Arkadi: explore a sacred monastery
Just a 25-minute drive from The Syntopia Hotel, Arkadi Monastery is one of the most important historical sites in Crete. Steeped in history (the monastery dates back to the 13th century) this is a place where the echoes of the past still sound.
For Cretans today the monastery is a place of pilgrimage, and has been since 1866, when war between Cretans and the occupying Turks resulted in a tragic sacrifice. And it’s a story that forever inspires Cretan identity.
The Holocaust of Arkadi
To understand the significance of Arkadi, one must go back in time to the mid-19th century. This was a period when the Cretan people were engaged in a brutal conflict with the Ottoman Empire, who had ruled Crete since the 1700s. In 1866, Cretans rose up against their Turkish oppressors (one of seven major uprisings that took place between 1770 and 1897), and in November 1866, Arkadi became a focus of the conflict. That month, fifteen thousand Ottoman soldiers besieged the monastery, which was giving refuge to more than nine hundred people – mostly women and children.

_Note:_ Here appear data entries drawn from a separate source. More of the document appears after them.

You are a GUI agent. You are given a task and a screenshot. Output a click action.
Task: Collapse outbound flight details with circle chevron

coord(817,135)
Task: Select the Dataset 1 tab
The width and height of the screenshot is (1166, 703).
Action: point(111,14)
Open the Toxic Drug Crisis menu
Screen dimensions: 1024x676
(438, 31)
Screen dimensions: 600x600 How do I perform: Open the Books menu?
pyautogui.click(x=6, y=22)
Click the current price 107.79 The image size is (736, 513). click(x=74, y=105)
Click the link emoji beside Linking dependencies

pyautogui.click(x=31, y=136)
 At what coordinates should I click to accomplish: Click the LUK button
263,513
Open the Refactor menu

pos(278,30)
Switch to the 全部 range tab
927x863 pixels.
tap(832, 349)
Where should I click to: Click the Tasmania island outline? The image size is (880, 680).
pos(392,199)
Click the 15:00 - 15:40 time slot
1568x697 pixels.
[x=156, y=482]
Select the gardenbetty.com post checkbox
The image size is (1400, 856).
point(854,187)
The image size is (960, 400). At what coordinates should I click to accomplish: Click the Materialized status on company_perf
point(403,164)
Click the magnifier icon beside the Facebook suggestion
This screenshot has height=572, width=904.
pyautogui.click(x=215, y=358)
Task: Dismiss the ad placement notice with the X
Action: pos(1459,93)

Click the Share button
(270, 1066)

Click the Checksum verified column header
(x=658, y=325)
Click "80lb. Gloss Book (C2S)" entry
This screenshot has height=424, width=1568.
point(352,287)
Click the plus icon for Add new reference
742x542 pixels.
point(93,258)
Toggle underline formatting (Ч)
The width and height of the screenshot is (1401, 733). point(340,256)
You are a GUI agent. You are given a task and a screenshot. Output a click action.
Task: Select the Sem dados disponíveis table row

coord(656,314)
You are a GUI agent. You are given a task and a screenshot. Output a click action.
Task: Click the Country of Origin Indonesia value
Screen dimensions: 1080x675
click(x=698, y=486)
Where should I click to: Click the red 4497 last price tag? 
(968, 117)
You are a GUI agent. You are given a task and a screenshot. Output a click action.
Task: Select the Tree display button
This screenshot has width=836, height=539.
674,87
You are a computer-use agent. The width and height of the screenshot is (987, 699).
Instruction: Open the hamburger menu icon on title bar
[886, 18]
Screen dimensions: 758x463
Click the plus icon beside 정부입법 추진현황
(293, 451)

Outnumbered by Turkish forces, after three days of savage fighting, and with Turkish troops having broken through into the walled compound, the situation had become hopeless; on the and order of the abbot, the defenders of the monastery ignited a store of gunpowder, in one last brutal act of defiance. Of the 964 people in the monastery at the start of the battle, 846 were killed in combat or at the moment of the explosion.
While this horrendous self-sacrifice did not win the battle, or the war, (the Ottomans continued to rule Crete for more than 30 years), the actions of the defenders of Arkadi brought huge global attention to the cause of Cretan independence, and eventually this would lead to Crete’s unification with Greece in 1913.
The monastery’s most iconic building is its 16th century Venetian church, which survived the battle of 1866. It was built in 1587 and was heavily influenced by the Renaissance art. It’s a work of the Italian architects Sebastiano Serlio and Andrea Palladio. Spending time inside this spiritual place, beside its ancient icons is a humbling, poignant experience.
Just outside the monastery, not far from the old windmill is an ossuary containing the skulls of the 1866 victims. At the northeast corner of the monastery you can visit the gunpowder store that used to be the monastery’s old wine cellar, where the holocaust of Arkadi took place. There is also a small museum which hosts various heirlooms.
Today Arkadi is a national sanctuary in honour of Cretan resistance. Every 8th of November, a commemoration takes place at the monastery and in Rethymno, remembering the tragic events that changed the course of Cretan history forever.
Located near the village of Amnatos, 23km east of Rethymno, the monastery is open daily from 9am – until 4pm in winter, and until 8pm in summer. On Sundays it opens at 10am. Admission €3. Arkadi may also be reached by KTEL public buses. Visitors should cover their legs and shoulders as a mark of respect.